From the Toronto Star:

Brainwashed `guinea pig' seeks more damages
Canadian victim of CIA experiment in '50s tries to launch class-action suit against Ottawa
January 08, 2007

CANADIAN PRESS

MONTREAL–Janine Huard says she was a young mother of four with mild post-partum depression when she checked herself in for psychiatric treatment at a Montreal hospital more than five decades ago.

Huard says what happened after that still haunts her today and she will be in a federal courtroom this week seeking to launch a class-action lawsuit against the Canadian government for Cold War-era brainwashing experiments carried out on her and hundreds of other patients.

"I was a guinea pig," she said.

On and off for more than a decade at McGill University's renowned Allan Memorial Institute, Huard says she received massive electroshocks and was fed more than 40 experimental pills a day.

Huard, who will be 79 at the end of the month, says she was drugged and subjected to so-called "depatterning," during which repetitive recordings were played in her ear for weeks on end, one of them telling her she was of no use to her family.

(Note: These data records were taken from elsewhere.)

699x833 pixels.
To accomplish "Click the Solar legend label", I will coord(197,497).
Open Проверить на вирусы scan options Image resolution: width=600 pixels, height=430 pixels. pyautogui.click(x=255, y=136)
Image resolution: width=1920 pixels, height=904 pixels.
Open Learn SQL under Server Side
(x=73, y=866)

"I came out of there so sick that my mother had to live with me for 10 years," Huard says. She says she lost memories and suffered from migraines.

The ordeal came at the hands of Dr. Ewan Cameron, an Edinburgh-educated, New York-based doctor who pioneered "psychic driving," by which he believed he could erase the memories of patients and rebuild their psyches without psychiatric defect.

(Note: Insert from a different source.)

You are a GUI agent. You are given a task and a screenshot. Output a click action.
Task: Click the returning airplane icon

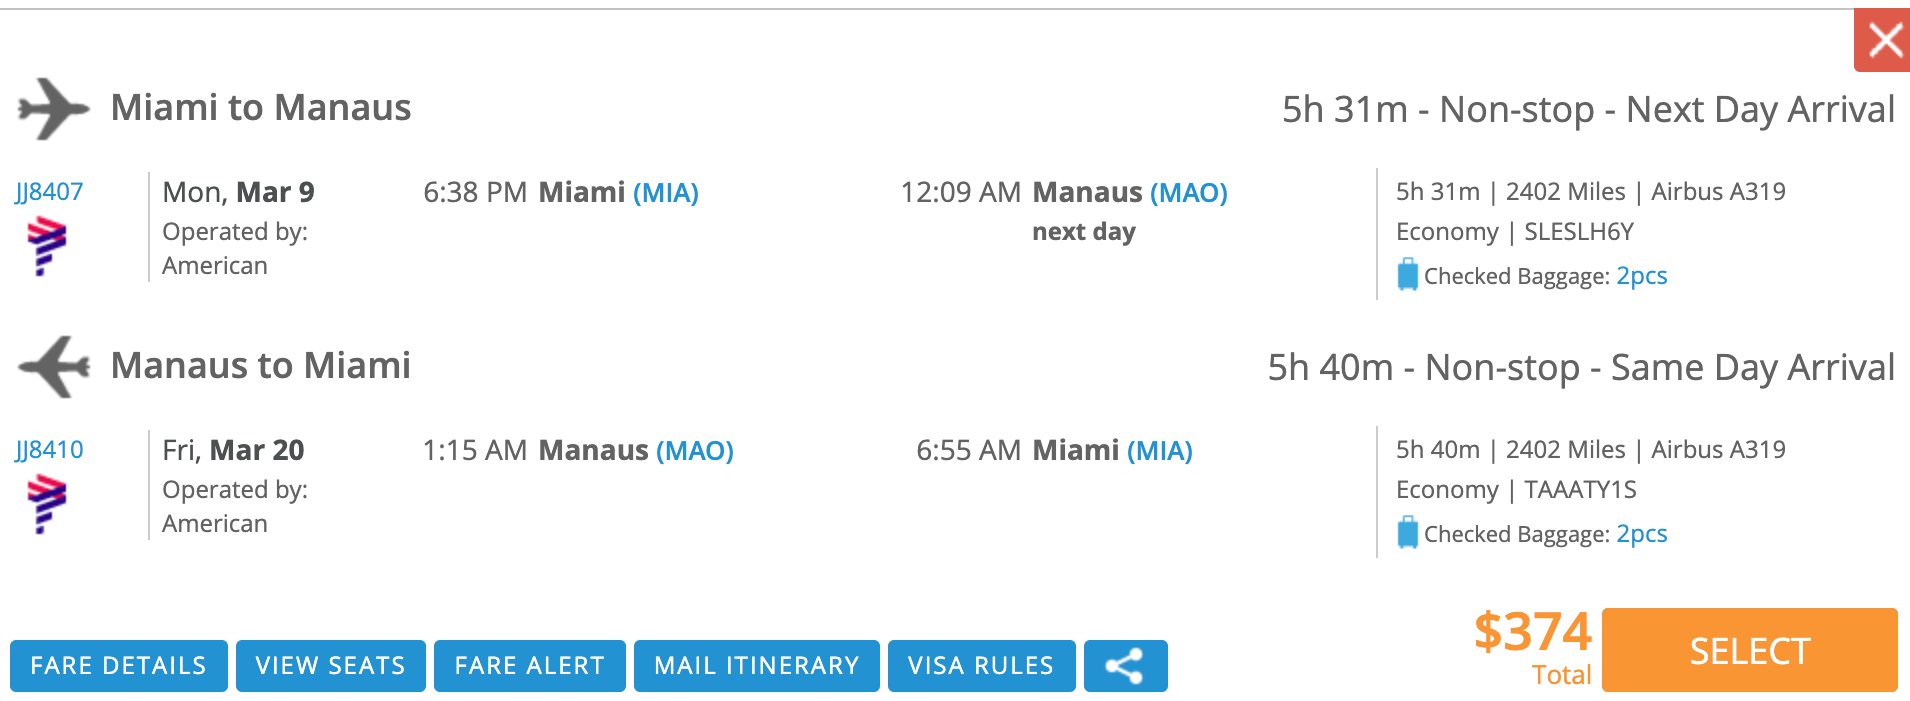(53, 366)
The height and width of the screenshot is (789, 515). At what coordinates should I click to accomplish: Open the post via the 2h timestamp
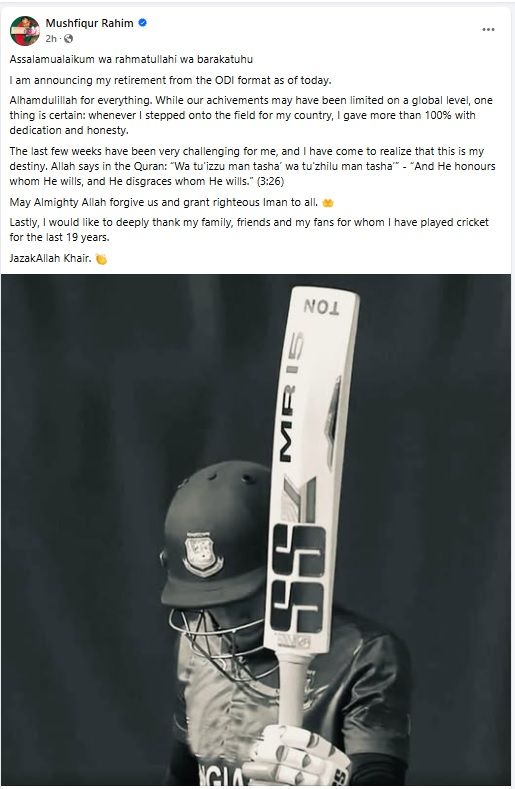click(51, 39)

The idea intrigued the CIA, which recruited Cameron to experiment with mind control techniques beginning in 1950. The McGill experiments were jointly funded by the CIA and the Canadian government.

Cameron gave patients LSD and subjected them to the massive and multiple electroshock treatments. Some underwent sleep deprivation or total sensory deprivation. Others were kept in drug-induced comas for months while speakers under their pillows broadcast messages for up to 16 hours a day.

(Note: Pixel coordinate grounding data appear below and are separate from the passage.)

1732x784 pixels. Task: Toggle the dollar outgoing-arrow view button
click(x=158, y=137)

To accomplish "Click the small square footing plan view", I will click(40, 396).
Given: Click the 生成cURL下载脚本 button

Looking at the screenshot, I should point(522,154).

The CIA eventually settled a class-action lawsuit by test subjects, including Huard.

The allegations have not been proven in court. A federal court hearing is scheduled to begin Wednesday to decide whether to approve a class-action suit.

In 1994, 77 of the mostly unwitting Canadian patients were awarded $100,000 each from the federal government, but only those who suffered "total depatterning," meaning they were rendered to a childlike state.

More than 250 others were denied compensation. In 2004, a federal appeal court overruled that decision and awarded a former patient the $100,000.

Federal lawyers have argued that too much time has passed for patients to appeal a federal panel decision.

Have to look up more about this "depatterning".